On Sun, May 26, 2002 at 01:54:37AM +0200, Wolfgang Denk wrote:
> > there is some GPL stuff in here, but we're releasing under the LGPL"
>
> You can release some stuff onder one license, other stuff under a
> second license, and yet other stuff onder a third license. Is that
> too difficult for you to understand?
That's all fine, but the RTAI COPYING file looks to me like a delibrate
attempt to mislead. I'm pretty sure that a court of law would see it the
same way.
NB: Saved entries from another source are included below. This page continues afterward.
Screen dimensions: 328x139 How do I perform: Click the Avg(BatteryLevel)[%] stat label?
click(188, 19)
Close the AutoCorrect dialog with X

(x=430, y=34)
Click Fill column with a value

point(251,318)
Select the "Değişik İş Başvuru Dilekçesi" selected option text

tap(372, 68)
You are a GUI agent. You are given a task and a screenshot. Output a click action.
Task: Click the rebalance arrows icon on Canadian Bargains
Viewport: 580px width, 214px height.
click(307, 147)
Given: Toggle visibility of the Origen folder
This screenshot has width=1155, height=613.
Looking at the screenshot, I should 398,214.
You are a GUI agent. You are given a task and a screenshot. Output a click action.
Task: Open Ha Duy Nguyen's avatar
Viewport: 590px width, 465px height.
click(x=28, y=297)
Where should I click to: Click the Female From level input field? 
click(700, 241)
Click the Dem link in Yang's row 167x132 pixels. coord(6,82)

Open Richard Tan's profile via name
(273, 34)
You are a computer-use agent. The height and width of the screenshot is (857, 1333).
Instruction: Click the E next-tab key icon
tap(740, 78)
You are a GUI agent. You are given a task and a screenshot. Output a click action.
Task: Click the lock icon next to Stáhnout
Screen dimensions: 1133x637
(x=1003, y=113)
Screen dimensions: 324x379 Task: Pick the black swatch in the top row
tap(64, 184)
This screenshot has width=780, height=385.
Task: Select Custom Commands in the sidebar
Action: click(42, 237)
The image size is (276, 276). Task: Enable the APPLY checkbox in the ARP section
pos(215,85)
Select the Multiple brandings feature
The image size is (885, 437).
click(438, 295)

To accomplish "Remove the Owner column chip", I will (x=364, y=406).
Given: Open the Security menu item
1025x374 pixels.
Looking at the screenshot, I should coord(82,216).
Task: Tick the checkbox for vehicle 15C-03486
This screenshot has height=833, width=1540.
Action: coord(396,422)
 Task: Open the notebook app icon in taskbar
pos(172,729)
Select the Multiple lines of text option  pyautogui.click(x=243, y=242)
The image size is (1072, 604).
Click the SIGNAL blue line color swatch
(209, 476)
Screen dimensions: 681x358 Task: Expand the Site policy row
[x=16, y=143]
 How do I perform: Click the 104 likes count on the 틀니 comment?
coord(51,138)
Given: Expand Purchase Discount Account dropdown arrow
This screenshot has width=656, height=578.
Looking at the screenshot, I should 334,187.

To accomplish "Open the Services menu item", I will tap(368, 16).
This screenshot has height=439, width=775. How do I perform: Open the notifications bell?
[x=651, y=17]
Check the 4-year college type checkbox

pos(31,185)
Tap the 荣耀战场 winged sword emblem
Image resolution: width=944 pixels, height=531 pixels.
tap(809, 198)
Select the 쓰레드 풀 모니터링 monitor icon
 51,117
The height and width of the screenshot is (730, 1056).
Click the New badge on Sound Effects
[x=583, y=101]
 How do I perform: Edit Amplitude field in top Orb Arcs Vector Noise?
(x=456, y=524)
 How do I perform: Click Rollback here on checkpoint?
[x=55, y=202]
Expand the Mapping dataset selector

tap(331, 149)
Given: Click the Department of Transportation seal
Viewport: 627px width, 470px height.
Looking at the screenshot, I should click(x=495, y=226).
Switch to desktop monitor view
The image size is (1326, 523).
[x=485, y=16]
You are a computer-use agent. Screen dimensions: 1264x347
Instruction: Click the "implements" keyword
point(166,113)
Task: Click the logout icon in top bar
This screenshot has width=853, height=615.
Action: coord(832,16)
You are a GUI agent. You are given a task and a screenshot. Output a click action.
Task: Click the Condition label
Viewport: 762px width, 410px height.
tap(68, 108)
Add to that the the RTAI system is based in the RTL system,
which was obtained under the GPL, and that there are files which are
obviously derivative works with a LGPL license on them, and I think
you'd be squirming in front of judge with nowhere to run.
> Just for the record: you claimed there was "substantial parts of
> RT/Linux in the RTAI source"; when challenged to provide examples,
> you tried to evade several times; finally, you fell back to the "but
> it's derived from RTL", which nobody ever denied.
No, I suggested you go look for yourself, just as I did. It's called
giving you a chance to back down gracefully. You don't seem to want that
chance, OK, that's your call. Let's explain the facts of life. If you
start with a GPLed file and you enhance, bug fix, whatever, and the
resulting work is what is known as a "derived work", it's still *all*
GPLed. That's how the law works. That was the whole point of how the
GPL was written, it was designed to not let people like you change the
rules without the permission of all the people who had copyrights on
that work.
I don't have to show entire files being identical to make the point,
all I have to show is that the files are derived from GPLed versions
of the same code. Anyone with a brain would do what I did, go walk
the header files, find the common definitions, go look at the code that
implements those definitions, and know immediately it was derived work.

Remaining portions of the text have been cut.